Records for processing:
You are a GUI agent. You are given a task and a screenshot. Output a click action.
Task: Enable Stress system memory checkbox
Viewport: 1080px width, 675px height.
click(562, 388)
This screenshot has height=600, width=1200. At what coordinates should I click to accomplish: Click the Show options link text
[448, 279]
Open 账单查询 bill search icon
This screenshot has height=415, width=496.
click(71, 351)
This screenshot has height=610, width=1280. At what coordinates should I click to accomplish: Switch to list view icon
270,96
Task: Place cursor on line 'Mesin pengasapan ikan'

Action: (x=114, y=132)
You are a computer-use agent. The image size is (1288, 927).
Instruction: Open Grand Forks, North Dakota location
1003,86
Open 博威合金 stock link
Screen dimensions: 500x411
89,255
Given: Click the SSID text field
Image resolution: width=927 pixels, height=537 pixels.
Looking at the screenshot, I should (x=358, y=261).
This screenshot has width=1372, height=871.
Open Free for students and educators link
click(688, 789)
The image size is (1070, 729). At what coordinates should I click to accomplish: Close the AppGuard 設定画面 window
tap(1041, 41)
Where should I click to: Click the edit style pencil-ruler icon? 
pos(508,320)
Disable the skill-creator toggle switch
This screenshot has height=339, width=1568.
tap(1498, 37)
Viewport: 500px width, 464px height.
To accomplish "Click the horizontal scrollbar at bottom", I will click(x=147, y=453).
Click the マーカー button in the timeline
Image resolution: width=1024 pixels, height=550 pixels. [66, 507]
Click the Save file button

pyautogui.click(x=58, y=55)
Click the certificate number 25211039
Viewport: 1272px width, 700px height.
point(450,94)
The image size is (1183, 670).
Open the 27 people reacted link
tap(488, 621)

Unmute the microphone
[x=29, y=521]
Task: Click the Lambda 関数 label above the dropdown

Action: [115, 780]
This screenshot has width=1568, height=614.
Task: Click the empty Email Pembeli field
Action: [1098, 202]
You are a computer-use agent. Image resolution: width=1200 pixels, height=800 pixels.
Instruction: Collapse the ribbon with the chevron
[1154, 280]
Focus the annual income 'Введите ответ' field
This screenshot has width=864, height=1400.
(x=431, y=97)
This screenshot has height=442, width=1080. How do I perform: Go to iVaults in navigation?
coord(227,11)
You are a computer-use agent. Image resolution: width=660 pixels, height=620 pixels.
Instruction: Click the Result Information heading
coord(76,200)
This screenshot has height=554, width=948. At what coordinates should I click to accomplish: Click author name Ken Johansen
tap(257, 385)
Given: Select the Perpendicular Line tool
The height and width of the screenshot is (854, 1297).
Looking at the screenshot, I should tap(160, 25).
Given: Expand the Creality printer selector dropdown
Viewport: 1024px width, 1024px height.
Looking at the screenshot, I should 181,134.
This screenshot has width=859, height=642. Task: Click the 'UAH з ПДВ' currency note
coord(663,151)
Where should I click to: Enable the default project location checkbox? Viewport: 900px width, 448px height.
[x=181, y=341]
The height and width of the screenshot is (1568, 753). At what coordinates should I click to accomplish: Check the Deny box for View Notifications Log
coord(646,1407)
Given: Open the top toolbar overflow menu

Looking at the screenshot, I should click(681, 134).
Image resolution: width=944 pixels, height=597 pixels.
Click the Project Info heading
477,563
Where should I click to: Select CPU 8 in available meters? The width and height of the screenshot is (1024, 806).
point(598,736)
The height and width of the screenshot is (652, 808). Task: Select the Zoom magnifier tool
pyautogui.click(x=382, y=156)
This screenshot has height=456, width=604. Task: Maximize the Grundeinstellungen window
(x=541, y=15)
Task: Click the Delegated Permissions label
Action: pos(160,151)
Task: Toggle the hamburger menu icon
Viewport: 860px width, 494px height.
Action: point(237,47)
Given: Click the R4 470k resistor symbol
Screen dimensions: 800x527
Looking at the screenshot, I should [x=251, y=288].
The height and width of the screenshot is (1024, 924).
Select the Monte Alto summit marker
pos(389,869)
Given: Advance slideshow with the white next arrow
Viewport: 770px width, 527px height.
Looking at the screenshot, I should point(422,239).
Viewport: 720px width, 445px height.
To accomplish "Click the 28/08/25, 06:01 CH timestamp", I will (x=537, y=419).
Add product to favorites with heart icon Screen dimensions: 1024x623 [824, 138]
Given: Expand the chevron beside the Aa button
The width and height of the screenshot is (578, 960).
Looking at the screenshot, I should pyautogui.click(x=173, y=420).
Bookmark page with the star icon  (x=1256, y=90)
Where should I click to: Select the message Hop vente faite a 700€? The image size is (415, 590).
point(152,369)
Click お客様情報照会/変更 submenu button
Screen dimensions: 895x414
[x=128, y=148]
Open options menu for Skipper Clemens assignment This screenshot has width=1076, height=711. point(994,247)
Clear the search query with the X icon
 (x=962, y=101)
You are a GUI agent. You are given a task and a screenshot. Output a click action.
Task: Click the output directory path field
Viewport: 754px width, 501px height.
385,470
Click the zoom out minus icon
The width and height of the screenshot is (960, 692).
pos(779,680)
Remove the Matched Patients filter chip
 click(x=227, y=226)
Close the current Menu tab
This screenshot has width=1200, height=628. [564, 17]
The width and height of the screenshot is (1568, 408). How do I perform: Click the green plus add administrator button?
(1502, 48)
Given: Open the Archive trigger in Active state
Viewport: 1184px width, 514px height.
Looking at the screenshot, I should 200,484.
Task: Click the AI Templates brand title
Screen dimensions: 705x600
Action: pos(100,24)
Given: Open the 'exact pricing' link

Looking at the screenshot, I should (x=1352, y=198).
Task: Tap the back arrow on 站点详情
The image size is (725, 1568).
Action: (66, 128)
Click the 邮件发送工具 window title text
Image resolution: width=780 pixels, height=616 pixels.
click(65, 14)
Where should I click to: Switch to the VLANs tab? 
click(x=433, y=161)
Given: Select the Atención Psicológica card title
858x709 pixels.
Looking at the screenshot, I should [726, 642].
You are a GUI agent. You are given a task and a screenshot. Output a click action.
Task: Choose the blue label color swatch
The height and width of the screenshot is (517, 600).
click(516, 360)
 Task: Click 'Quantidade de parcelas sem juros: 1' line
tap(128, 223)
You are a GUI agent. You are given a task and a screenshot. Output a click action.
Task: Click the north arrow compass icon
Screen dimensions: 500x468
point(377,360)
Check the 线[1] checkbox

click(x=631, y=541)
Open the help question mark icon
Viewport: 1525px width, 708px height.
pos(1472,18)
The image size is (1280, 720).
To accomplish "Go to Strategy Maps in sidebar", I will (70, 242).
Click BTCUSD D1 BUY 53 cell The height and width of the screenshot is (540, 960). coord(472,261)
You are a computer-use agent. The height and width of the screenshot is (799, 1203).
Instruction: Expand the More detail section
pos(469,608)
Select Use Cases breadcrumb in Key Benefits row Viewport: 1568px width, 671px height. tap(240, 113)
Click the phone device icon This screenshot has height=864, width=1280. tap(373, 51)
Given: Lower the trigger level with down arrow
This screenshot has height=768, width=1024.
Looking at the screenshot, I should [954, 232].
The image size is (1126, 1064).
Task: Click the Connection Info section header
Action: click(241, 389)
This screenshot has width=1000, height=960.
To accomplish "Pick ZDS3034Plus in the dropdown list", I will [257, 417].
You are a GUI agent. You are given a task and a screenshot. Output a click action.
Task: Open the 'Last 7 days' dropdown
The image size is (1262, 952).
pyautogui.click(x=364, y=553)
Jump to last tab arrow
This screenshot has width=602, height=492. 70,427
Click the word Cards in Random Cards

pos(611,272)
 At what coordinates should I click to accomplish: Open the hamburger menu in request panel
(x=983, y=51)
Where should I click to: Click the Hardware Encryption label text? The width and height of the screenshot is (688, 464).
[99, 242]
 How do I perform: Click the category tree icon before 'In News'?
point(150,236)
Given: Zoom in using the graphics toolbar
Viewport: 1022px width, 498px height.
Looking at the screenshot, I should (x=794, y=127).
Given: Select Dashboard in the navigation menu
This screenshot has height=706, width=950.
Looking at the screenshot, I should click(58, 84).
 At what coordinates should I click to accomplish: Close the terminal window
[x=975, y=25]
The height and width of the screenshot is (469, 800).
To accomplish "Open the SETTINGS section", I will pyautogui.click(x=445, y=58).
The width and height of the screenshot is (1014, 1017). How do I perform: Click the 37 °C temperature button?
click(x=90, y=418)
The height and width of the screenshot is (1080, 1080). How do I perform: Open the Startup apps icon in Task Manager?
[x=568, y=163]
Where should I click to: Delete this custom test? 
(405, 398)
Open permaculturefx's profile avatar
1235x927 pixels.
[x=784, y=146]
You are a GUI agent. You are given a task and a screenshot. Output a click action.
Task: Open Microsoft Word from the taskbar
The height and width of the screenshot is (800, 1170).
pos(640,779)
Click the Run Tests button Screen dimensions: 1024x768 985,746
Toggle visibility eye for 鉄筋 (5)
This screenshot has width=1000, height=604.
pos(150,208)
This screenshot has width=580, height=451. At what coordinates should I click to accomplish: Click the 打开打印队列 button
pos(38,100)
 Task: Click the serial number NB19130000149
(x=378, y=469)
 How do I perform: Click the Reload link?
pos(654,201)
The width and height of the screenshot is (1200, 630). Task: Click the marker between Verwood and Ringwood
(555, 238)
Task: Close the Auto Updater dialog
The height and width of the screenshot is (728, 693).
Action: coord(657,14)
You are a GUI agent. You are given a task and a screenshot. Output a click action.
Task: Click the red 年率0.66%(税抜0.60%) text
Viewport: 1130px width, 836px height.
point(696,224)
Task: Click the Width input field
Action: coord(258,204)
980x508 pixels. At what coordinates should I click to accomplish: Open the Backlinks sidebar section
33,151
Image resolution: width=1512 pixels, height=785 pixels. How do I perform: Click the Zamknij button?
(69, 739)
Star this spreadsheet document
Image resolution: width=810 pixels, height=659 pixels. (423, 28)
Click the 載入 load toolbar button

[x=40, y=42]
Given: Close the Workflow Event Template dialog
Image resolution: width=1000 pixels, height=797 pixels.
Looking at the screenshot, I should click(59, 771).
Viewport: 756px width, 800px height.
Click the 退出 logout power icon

Task to complete:
Count the lines above holding "title". Give only the number.

Result of this task:
3